Personne n’a vu venir le coup. Ni opposants, ni son équipe, ni officiels à Bujumbura, à l’image du ministre Nyamitwe qui, ébahi, ne faisait qu’acquiescer de la tête les propos du vieux tanzanien, bien remonté ce jour-là: « Ceux qui remettent en question Pierre Nkurunziza sont out of their minds… Personne ne peut denier au Burundais la révision de leur Constitution… Ce qui m’intéresse, c’est de préparer les élections de 2020, pas les radicaux … », et autres obus politico-oratoires de ce calibre.

Puis ce fut la cuvée des commentaires. Bujumbura jubilait. L’opposition fulminait. Les diplomates qui, jusque là, répétaient à qui voulait l’entendre leur soutien « au processus de dialogue mené par l’EAC », devenaient soudain réservés.

Car personne n’avait vu venir le coup.

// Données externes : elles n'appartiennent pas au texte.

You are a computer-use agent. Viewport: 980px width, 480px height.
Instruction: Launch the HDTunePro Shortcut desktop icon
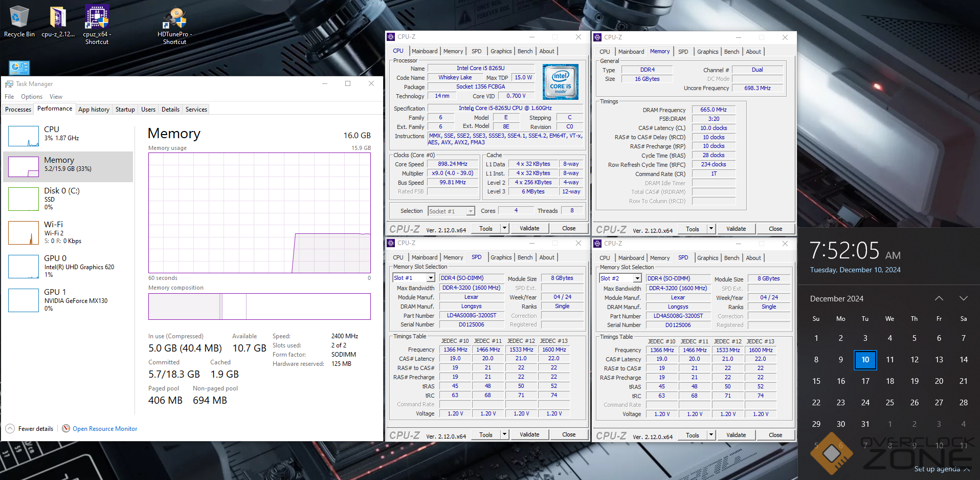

Même le président rwandais, qui laissera entendre que les propos du facilitateur ont été tenus sans consultations préalables avec les Chefs d’Etat de la région.

Nous nous perdions alors en conjoncture.

Mais qui est Mkapa par rapport au Burundi ?

– Ministre des Affaires étrangères de la Tanzanie de 1977 à 1980, puis de 1984 à 1990, 3ème Président de la Tanzanie de 1995 à 2005. C’est à dire qu’il a eu à gérer trois parmi les quatre plus grandes crises humanitaires du Burundi (1972, 1988 et 1993…)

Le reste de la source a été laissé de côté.